Look below for the lines from the one with "Task: Enable sharing" to the one with "Open the user profile avatar menu", and copy exactly those lines, both ends included.

⟨

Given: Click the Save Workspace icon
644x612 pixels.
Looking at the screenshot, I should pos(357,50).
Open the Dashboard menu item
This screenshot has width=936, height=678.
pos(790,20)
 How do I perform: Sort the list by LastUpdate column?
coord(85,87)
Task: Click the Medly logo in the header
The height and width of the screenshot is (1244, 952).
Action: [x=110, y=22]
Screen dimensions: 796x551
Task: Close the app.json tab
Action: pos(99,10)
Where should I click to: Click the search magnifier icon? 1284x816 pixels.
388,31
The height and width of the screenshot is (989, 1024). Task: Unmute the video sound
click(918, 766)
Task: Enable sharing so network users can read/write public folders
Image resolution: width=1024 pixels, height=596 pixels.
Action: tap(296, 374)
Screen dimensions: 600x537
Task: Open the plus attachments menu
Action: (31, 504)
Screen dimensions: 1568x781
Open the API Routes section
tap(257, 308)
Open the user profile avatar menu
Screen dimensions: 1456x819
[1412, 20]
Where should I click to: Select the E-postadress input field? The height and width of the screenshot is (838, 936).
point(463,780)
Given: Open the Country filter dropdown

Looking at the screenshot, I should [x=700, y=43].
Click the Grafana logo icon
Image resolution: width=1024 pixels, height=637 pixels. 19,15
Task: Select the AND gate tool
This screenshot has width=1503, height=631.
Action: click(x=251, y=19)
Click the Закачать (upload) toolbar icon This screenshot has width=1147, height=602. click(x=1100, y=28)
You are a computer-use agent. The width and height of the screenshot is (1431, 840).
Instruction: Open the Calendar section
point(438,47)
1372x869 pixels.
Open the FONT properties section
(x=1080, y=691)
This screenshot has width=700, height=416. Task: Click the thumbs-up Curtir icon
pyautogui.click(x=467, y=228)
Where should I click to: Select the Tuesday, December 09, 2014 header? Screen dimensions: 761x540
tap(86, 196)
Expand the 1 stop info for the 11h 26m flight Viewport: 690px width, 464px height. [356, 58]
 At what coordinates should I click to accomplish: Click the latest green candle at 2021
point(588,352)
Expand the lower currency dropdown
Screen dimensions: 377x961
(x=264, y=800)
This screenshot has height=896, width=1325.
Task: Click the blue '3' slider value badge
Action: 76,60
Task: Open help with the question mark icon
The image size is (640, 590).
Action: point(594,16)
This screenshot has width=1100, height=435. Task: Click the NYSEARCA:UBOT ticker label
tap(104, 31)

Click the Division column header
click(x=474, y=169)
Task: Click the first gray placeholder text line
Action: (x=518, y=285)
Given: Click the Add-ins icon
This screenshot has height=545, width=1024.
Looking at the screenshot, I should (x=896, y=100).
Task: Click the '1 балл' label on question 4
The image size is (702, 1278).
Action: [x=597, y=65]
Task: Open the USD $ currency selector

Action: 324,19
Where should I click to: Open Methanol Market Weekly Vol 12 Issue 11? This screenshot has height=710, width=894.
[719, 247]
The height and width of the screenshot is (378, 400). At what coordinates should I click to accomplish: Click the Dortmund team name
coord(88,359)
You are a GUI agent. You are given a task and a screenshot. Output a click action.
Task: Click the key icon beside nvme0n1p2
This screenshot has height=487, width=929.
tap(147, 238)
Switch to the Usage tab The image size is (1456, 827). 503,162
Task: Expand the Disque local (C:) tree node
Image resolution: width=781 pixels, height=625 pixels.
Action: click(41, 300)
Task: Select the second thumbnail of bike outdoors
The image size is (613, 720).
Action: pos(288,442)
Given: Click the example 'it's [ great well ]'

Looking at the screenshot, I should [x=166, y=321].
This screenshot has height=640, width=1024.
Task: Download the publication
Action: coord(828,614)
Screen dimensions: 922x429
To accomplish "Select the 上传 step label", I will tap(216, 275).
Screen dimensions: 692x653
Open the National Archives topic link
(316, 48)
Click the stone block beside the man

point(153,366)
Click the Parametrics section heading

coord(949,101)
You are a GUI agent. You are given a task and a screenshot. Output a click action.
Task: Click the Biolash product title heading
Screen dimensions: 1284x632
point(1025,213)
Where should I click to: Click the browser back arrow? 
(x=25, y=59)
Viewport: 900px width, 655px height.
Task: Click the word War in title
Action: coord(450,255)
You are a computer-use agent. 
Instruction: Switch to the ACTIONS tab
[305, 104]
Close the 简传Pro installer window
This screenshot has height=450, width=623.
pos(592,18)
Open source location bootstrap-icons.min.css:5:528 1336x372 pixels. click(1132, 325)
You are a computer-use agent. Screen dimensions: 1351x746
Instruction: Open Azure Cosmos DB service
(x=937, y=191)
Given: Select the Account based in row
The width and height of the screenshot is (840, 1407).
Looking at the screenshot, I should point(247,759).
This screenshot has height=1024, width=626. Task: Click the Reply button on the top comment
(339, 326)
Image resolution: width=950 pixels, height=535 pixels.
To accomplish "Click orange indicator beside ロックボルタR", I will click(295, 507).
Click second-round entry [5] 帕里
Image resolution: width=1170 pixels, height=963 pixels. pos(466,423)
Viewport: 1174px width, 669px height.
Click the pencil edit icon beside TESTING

⟩

Your solution:
Task: Enable sharing so network users can read/write public folders
Image resolution: width=1024 pixels, height=596 pixels.
Action: tap(296, 374)
Screen dimensions: 600x537
Task: Open the plus attachments menu
Action: (31, 504)
Screen dimensions: 1568x781
Open the API Routes section
tap(257, 308)
Open the user profile avatar menu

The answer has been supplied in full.